# Which brand acid / So2 test kits to buy?



## REDBOATNY (Mar 22, 2011)

I am in the market for an acid (ta) and a So2 test kit. Are there any that will test both? I don't want to spend a fortune, just test acid and s02.

I've seen a digital ph for about $40, will it test ta and ph?
Thanks in advance,
Dave


----------



## ibglowin (Mar 22, 2011)

You will have to spend at least $100 for a decent accurate SO2 test setup. Anything less is wasted $$$. (see Morewine.com)

TA test kit can be had for $10 (Morewine.com) Use a pH meter purchased below.

pH meter more like $80 for a 2 decimal from Amazon. 1 decimal not worth the $$$$.


----------



## Wade E (Mar 22, 2011)

I agree and disagree. For most people ball park is close enough. Mike, what would you say the farthest your Accuvin S02 was off? I think it will get you close enough for most home wine makers. Ta testing, forget about it even with the accuvin, get a PH meter!!!!!


----------



## ibglowin (Mar 22, 2011)

I have kinda crap color vision so for me the error was like +/- 100% for Accuvin.......

YMMV as they say! They are a cheap way to start at least but they all seemed to read the same to me eyes.......


----------



## Flem (Mar 22, 2011)

ibglowin said:


> I have kinda crap color vision so for me the error was like +/- 100% for Accuvin.......
> 
> YMMV as they say! They are a cheap way to start at least but they all seemed to read the same to me eyes.......
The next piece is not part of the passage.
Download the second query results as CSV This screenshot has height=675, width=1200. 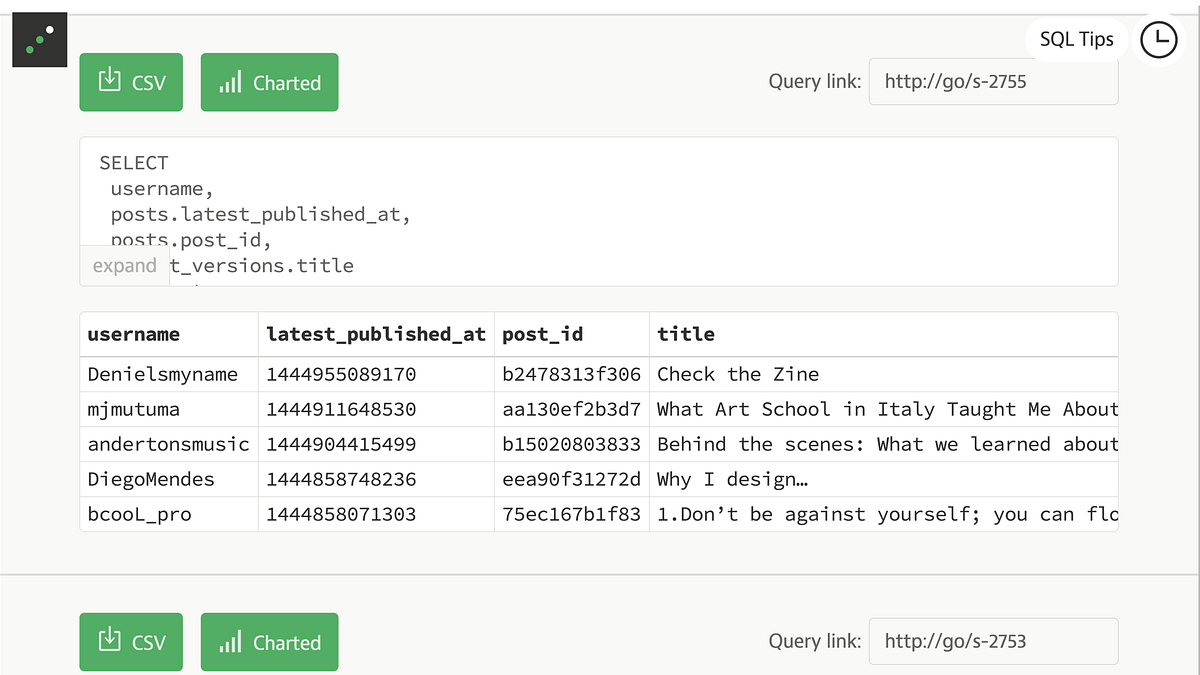[x=131, y=642]
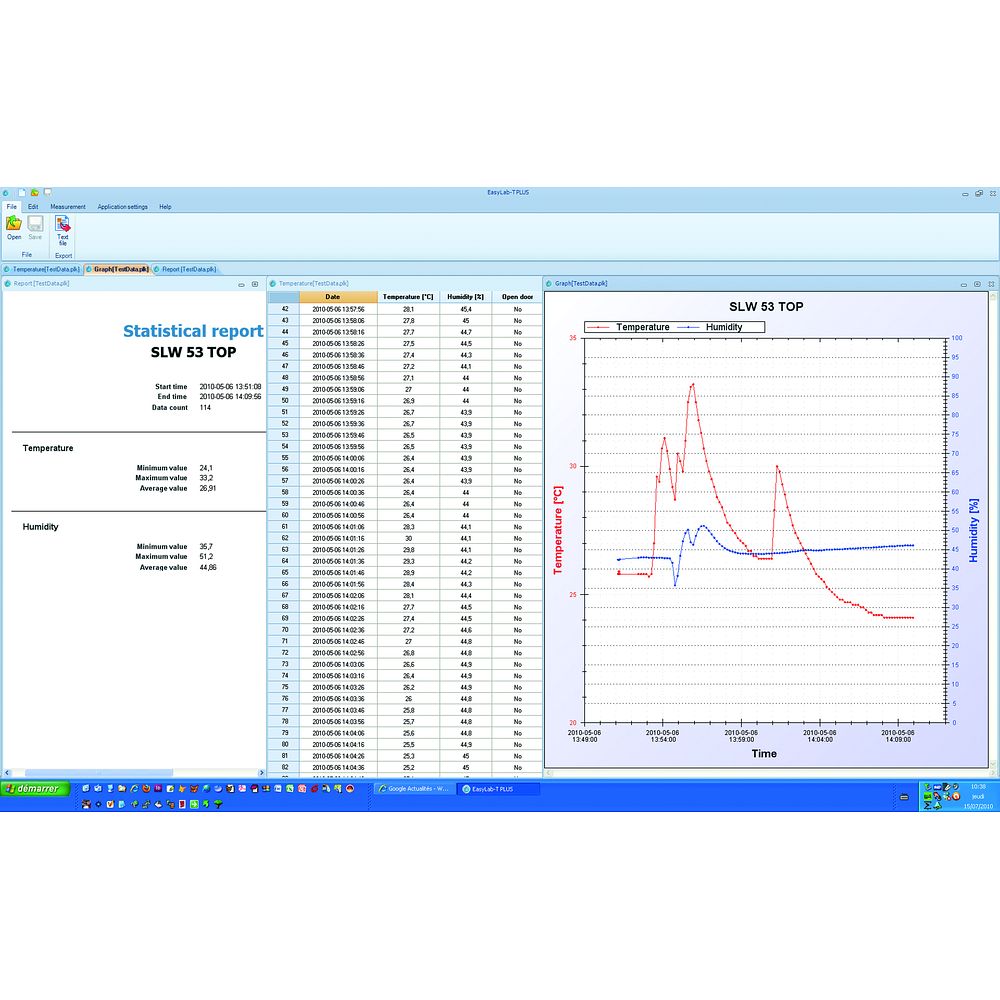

With your "crap color vision", maybe there isn't a problem with your whites after all. hehehe


----------



## Wade E (Mar 22, 2011)

Bam, gotcha! I think the So2 test was much more readbale then the acid test. Like I said, for the acid dont even bother and just get the PH meter.


----------



## ibglowin (Mar 22, 2011)

I can tell light from dark just fine!

Its those varying shades of pink and purple that have me confused......


----------



## Runningwolf (Mar 22, 2011)

Dave here is a link to Accuvin tests you can look at to see what is involved in the actual test.

http://www.accuvin.com/


----------



## Wade E (Mar 23, 2011)

Here is a link to the Accuvin Youtube TA demo.
[ame]http://www.youtube.com/watch?v=eOQ3AD9RHXc[/ame]


----------



## Wade E (Mar 23, 2011)

And another for the S02.
[ame]http://www.youtube.com/watch?v=1qjEV_2xmsA&feature=related[/ame]


----------



## Wade E (Mar 23, 2011)

And the S02 AO set up Mike was referring to but by another retailer.
[ame]http://www.youtube.com/watch?v=yG_HeY_sYLQ[/ame]


----------



## Wade E (Mar 23, 2011)

And then the Vinmetrica S02 tester.
[ame]http://www.youtube.com/watch?v=wg2Q63OrQjo[/ame]


----------



## Wade E (Mar 23, 2011)

And the Hanna S02 tester. They also have a TA tester. I will be getting the Hanna S02.
[ame]http://www.youtube.com/watch?v=7eMSjOaHchA&playnext=1&list=PL5AB221F7D0AE370F[/ame]


----------



## Wade E (Mar 23, 2011)

This is how you test TA with a ph meter and you dont need any of the fancy stuff here to do it but it does make life easier and looks very cool to.
[ame]http://www.youtube.com/watch?v=EX_OgpgOBkc[/ame]


----------



## REDBOATNY (Mar 23, 2011)

Wow, thanks guys. I guess I will spend my lunch time watching the videos and decide.


----------



## Runningwolf (Mar 23, 2011)

Wade are all of these video's in the how to section?


----------



## ibglowin (Mar 29, 2011)

Anybody interested in SO2 testing using an A/O Rig more wine has their $99 rig on sale for only $80. You will need to find a local supply of Phosphoric acid as it is pretty expensive to ship (reorder) This kit comes with enough to do (10) free SO2 test. After that you have to make up your own from a local supply or pay $55 for 500ml (hazardous material shipping fee)


----------



## Wade E (Mar 29, 2011)

Sorry dan, I didnt see your post. Yes and many more I added into the Tutorial area.


----------



## Rock (Mar 29, 2011)

Wade E said:


> And the Hanna S02 tester. They also have a TA tester. I will be getting the Hanna S02.
> http://www.youtube.com/watch?v=7eMSjOaHchA&playnext=1&list=PL5AB221F7D0AE370F



Thats a big hit 600.00 or more,i stress how much easier the vinmetrica tester is.Also very accurate.Paul is the man doing this video,not bad for an amateur.


----------